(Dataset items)
■ ■ ■
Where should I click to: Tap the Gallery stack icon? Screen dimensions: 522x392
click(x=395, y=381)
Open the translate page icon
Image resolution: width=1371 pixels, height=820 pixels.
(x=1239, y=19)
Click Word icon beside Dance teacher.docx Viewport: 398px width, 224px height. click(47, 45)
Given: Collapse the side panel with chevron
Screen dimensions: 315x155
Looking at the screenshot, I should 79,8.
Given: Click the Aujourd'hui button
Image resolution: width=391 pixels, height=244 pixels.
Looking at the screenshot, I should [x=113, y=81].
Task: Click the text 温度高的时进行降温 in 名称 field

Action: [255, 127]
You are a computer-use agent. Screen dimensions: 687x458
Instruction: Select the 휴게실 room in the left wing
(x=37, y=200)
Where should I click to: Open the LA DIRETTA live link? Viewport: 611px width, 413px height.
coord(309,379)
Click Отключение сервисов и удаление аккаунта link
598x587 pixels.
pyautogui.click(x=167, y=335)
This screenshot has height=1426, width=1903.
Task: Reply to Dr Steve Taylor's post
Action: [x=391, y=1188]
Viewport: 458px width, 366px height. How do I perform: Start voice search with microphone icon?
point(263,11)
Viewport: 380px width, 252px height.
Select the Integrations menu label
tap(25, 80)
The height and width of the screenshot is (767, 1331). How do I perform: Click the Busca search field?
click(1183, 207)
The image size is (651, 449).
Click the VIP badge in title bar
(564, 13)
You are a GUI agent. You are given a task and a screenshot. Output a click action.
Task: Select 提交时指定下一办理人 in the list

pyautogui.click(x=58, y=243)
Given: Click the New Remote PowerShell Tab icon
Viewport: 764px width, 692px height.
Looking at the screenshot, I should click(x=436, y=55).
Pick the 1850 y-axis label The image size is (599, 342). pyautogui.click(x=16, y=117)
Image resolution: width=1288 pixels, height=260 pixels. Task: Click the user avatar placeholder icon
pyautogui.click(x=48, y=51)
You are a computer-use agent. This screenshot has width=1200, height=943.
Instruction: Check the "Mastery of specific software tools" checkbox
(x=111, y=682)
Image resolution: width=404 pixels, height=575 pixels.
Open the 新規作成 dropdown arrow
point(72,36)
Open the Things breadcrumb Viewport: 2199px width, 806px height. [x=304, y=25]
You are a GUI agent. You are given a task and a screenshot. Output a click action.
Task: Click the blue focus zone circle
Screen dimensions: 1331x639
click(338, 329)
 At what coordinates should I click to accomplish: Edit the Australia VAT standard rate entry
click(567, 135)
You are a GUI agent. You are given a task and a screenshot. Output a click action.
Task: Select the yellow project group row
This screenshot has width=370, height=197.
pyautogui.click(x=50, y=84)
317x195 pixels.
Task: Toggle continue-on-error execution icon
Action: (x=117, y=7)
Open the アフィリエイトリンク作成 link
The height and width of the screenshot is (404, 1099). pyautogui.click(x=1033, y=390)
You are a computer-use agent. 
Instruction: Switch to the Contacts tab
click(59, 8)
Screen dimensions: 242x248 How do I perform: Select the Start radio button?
■ ■ ■
**EXERCISE GOAL**
Print, without alteration, only the lines above between the one holding "Image resolution: width=1288" and the one holding "You are a computer-use agent. This", inclusive.

**ANSWER TO THIS EXERCISE**
Image resolution: width=1288 pixels, height=260 pixels. Task: Click the user avatar placeholder icon
pyautogui.click(x=48, y=51)
You are a computer-use agent. This screenshot has width=1200, height=943.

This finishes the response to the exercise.